- Location: Charterhouse, Somerset
- OS grid: ST 4774756201
- Coordinates: 51°18′09″N 2°45′03″W﻿ / ﻿51.302558°N 2.750806°W
- Depth: 228 m (748 ft)
- Length: 4,868 m (15,971 ft)
- Elevation: 255 m (837 ft)
- Geology: Limestone
- Access: Locked; access by permit with an approved leader; no novices
- Cave survey: The Geological Conservation Review
- Registry: Mendip Cave Registry

= Charterhouse Cave =

Cave in Somerset, England

Charterhouse Cave, on the Mendip Hills in Somerset, is the deepest cave in southern England.

== History ==

Charterhouse Cave was first excavated in 1972. By 1977 the Sidcot School Speleological Society had reached Bat Chamber, although the first main breakthrough into the system was made in 1982.
Active exploration continues and breakthroughs were made in April 2008 when 300 m of passage big enough to walk through was discovered, and again when the Portal Pool Sump was passed in May 2009 revealing another 500 m of passage. Continued exploration in 2010 and 2011 brought the cave to its current length and depth

== Access ==

The cave is situated on land owned by Somerset Wildlife Trust. Because of the various well-preserved formations in the cave, the entrance blockhouse is kept locked and access is restricted to those with permits issued by member clubs of the Charterhouse Caving Company. For the same reason, no novices or cavers aged under 16 are allowed to enter.

== Description ==

The cave has three large chambers, Midsummer Chamber, The Citadel, and Times Square; The Citadel is almost as large as the chambers in GB Cave and Lamb Leer. There are a number of long, fairly straight passages which are approximately 2 m across and the same high.

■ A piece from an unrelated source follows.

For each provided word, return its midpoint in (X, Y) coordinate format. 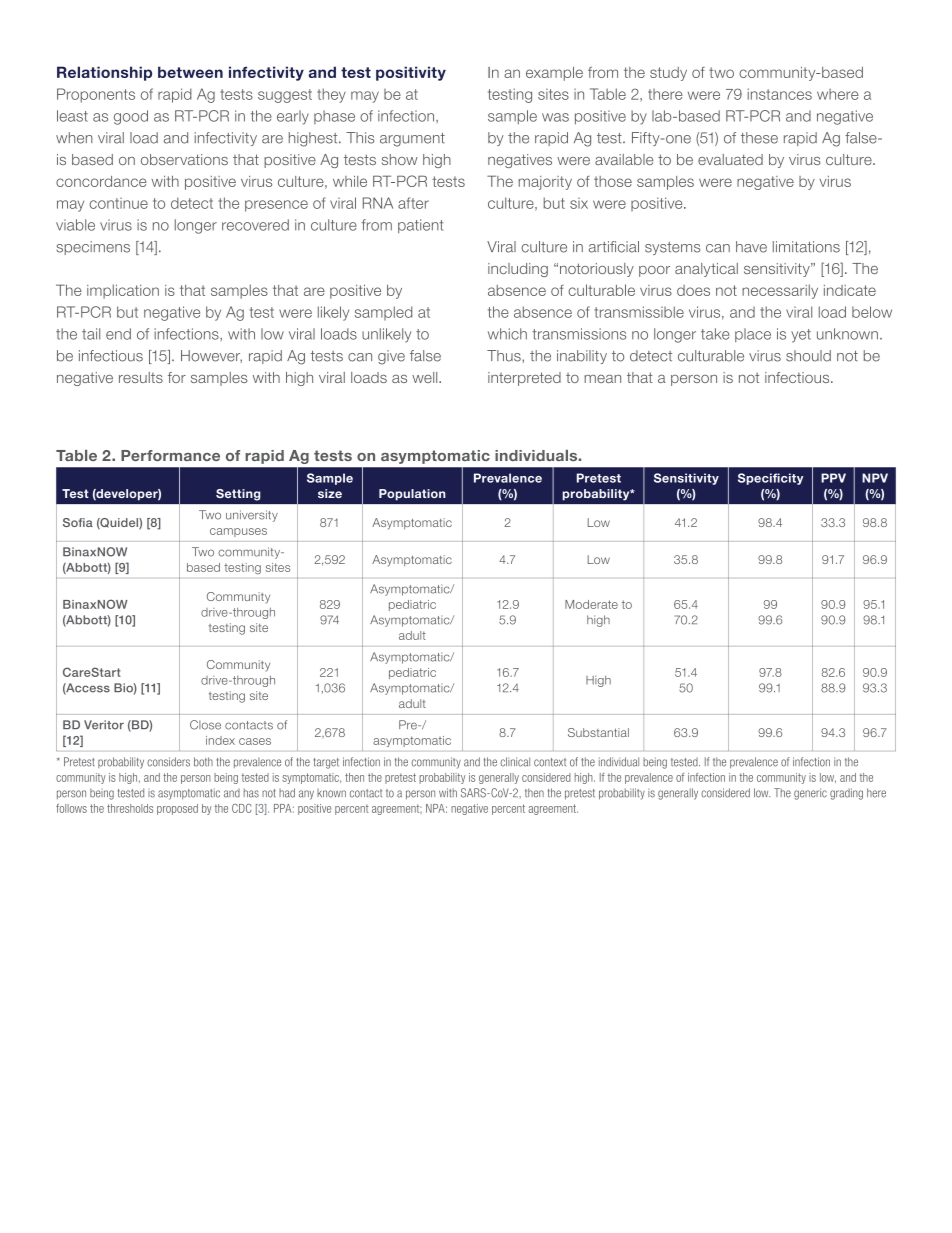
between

Various parts of the cave contain delicate formations, including Forbidden Passage, Midsummer Chamber, The Citadel, The Grotto of the Singing Stal, and the First and Second Inlets.

When Portal Pool Sump was passed in May 2009, about 500 m of new passage was discovered, as well as a number of side-passages. Surveys conducted after the breakthrough in May 2009 show approximately 1000 m of passage, with an estimated 500 m unsurveyed plus a number of leads yet to be explored. The surveys have also confirmed the depth at over 200 m.

The stream in nearby GB Cave flows into Charterhouse Cave and ultimately rises near Gough's Cave in Cheddar Gorge, approximately 2 km away.

== Fauna ==

There is a hole in the concrete blockhouse over the entrance to the cave to allow the entrance of bats.

The insect life found within the cave is fairly typical of caves on the Mendip Hills, including a number of troglophiles and troglobites such as the freshwater shrimp (niphargus fontanus) and the springtail (onychiurus schoetti).